Tilda Neora is a city and a major industrial area located in the Indian state of Chhattisgarh.The city is known for its rice production and exports, which contribute significantly to the region’s agricultural economy. It is surrounded by numerous rice mills and several major industrial establishments, including the Ultratech Cement Factory and the Adani Power Plant.

Tilda Neora is well connected by both rail and road networks. The Tilda Neora railway station serves as an important rail junction in the region, with approximately 52 trains halting there daily. The station currently has four platforms and is undergoing redevelopment to enhance passenger amenities and infrastructure. It is recognized as the eighth-largest railway station in Chhattisgarh in terms of train halts.

State Highway 20 (SH 20) passes through Tilda Neora, while the nearest national highway is located approximately 14 kilometres away, ensuring connectivity to other parts of the state and neighbouring regions.

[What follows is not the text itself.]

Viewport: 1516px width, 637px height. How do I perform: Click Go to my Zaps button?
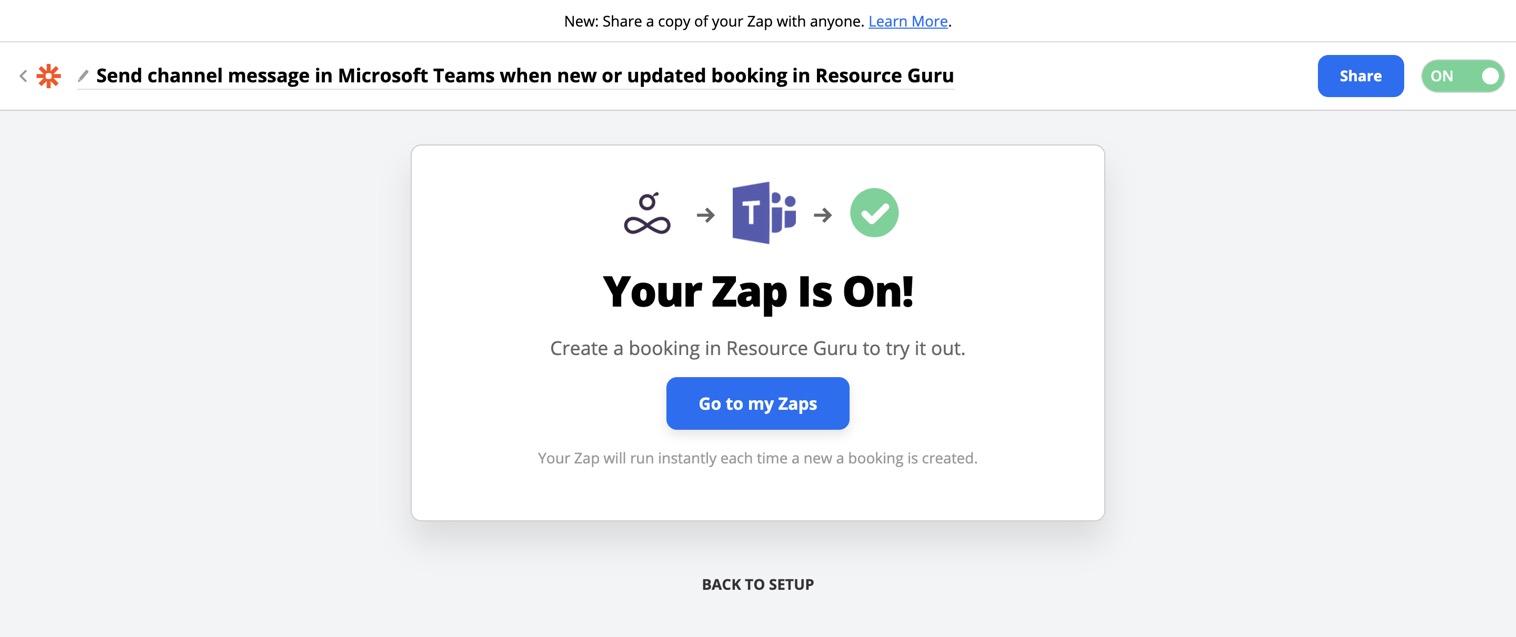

Tilda Neora may become a separate district in the near future due to its rapidly growing industrial, economic, and infrastructural importance. The city has witnessed continuous development in recent years, and administrative discussions have reportedly considered its potential as a new district headquarters to improve governance and regional management.

==Demographics==
As of 2001 India census, Tilda-Neora had a population of 26,637. Males constitute 51% of the population and females 49%. Tilda-Neora has an average literacy rate of 63%, higher than the national average of 59.5%: male literacy is 72%, and female literacy is 53%. In Tilda-Neora, 16% of the population is under 6 years of age.
Tilda-Neora also famous as a wholesaler of cloth and kirana, and for several rice mills. Tons of rice is exported from here to Africa and other countries. Tilda-Neora is surrounded with more than four cement factories, century cement being the nearest.

==Transport==

Tilda Neora railway station is well connected by railways and roadways. It is the main station between Raipur and Bilaspur on Howrah−Mumbai Line.